READING PASSAGE -
14 June 2016
The Hawaii Tribune Herald reports….
Hawaii’s medical marijuana dispensary law isn’t perfect — far from it — but it’s a start, and the state needs to begin somewhere.
That’s how lawmakers characterized the up-and-coming dispensary system Thursday evening to a fired up crowd in Pahoa, many who pointed out what they called flaws in the way the law was written.
“What we came up with, I don’t choose to defend, I think it’s extremely imperfect,” state Sen. Russell Ruderman, D-Puna, told the nearly 100 attendees, which appeared to include several patients and marijuana users. “But it’s a step, and we’re going to keep taking steps. I think five years from now, the situation is going to look dramatically different than it does now. Meanwhile, it’s like walking through mud — you can’t run, you gotta keep moving forward.”
The meeting, hosted jointly by Ruderman and House counterpart Rep. Joy San Buenaventura, served as a post-legislative wrap-up and a Q&A session about the future of Hawaii’s dispensaries. Rep. Della Au Belatti, an Oahu Democrat who helped see the original dispensary law pass, also fielded questions.

PROVIDED RECORDS -
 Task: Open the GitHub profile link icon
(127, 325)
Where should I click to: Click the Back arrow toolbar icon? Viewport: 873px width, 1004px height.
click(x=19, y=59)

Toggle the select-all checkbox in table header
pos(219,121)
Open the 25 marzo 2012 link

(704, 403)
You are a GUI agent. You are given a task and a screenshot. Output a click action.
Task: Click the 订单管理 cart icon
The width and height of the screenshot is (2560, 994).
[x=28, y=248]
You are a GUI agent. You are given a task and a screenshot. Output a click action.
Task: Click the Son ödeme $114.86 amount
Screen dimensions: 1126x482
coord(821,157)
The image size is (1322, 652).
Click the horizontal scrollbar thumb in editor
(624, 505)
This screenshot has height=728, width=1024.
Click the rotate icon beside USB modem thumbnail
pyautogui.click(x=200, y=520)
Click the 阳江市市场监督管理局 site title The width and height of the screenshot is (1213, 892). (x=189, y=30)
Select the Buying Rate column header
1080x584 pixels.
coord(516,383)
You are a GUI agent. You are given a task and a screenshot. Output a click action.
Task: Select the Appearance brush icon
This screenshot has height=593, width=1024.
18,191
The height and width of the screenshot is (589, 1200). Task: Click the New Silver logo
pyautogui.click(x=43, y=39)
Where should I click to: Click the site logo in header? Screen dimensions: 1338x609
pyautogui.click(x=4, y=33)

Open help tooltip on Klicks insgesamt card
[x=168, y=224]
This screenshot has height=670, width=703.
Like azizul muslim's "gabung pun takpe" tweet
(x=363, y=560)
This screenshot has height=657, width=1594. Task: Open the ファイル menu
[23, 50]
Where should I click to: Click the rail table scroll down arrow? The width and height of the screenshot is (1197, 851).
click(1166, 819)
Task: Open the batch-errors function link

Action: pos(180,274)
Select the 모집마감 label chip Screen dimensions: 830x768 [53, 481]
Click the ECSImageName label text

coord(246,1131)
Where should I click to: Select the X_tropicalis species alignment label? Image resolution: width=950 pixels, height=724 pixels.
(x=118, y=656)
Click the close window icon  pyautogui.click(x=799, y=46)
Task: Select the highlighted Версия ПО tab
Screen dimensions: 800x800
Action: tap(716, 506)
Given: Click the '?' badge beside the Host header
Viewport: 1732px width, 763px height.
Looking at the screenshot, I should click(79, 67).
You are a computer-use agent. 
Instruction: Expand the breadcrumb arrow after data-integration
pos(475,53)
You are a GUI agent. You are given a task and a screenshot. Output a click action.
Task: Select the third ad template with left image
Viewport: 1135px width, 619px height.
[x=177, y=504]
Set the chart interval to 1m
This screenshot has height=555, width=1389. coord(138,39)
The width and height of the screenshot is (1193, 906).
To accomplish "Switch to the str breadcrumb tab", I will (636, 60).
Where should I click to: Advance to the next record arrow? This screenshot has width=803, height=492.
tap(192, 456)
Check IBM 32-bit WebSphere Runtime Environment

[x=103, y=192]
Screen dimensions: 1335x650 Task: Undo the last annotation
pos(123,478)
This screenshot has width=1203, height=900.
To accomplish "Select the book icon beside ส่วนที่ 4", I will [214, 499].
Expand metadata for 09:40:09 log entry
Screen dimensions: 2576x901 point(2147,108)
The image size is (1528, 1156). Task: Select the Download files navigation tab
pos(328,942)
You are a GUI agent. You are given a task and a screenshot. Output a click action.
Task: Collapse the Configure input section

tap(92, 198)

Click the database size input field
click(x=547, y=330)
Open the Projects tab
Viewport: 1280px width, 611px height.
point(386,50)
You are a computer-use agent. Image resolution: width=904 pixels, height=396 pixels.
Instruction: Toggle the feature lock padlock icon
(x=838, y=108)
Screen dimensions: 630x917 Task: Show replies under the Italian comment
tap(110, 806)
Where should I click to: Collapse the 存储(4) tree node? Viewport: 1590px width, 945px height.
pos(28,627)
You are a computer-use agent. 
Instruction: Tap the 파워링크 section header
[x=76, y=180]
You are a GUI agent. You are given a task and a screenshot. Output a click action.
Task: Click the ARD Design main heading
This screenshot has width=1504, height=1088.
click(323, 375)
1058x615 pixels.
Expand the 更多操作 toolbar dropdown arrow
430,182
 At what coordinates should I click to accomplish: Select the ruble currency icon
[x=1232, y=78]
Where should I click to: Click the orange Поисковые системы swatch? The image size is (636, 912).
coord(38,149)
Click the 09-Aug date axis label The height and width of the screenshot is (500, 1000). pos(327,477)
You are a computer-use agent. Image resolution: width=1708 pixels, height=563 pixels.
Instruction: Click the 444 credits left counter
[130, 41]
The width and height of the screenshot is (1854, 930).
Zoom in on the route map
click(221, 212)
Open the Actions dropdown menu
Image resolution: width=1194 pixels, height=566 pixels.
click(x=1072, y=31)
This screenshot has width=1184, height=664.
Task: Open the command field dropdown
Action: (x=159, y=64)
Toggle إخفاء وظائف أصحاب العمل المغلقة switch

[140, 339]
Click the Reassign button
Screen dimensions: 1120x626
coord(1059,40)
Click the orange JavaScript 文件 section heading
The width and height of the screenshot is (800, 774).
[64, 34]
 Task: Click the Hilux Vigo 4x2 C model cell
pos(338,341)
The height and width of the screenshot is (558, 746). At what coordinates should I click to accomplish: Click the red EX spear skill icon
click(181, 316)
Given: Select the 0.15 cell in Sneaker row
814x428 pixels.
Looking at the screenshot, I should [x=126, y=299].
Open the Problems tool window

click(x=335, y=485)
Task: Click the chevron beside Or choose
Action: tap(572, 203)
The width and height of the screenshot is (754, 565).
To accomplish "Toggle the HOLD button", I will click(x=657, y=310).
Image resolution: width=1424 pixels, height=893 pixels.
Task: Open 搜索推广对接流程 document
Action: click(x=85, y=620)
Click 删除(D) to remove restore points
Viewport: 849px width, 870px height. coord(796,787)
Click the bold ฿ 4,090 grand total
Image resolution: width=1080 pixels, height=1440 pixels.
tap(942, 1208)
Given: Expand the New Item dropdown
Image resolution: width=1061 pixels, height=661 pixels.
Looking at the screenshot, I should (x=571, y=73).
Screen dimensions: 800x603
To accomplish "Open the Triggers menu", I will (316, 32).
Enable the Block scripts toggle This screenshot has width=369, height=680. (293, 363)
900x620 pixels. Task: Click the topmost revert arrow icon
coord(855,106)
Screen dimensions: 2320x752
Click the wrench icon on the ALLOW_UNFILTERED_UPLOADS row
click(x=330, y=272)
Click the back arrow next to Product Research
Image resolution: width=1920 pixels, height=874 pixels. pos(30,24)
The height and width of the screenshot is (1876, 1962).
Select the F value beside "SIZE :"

WORK INSTRUCTION A -
Answer these from the dispensary article:
(i) In what town was Thursday evening's meeting held?
(ii) About how many people attended the meeting?
(iii) Which island is Rep. Della Au Belatti from?
WORK INSTRUCTION B - Reproduce the part of the dispensary article that opens with the words "That’s how lawmakers" and closes with "law was written.".
The records are separate material with no link to the text.

RESPONSE AREA A -
(i) Pahoa
(ii) Nearly 100
(iii) Oahu

RESPONSE AREA B -
That’s how lawmakers characterized the up-and-coming dispensary system Thursday evening to a fired up crowd in Pahoa, many who pointed out what they called flaws in the way the law was written.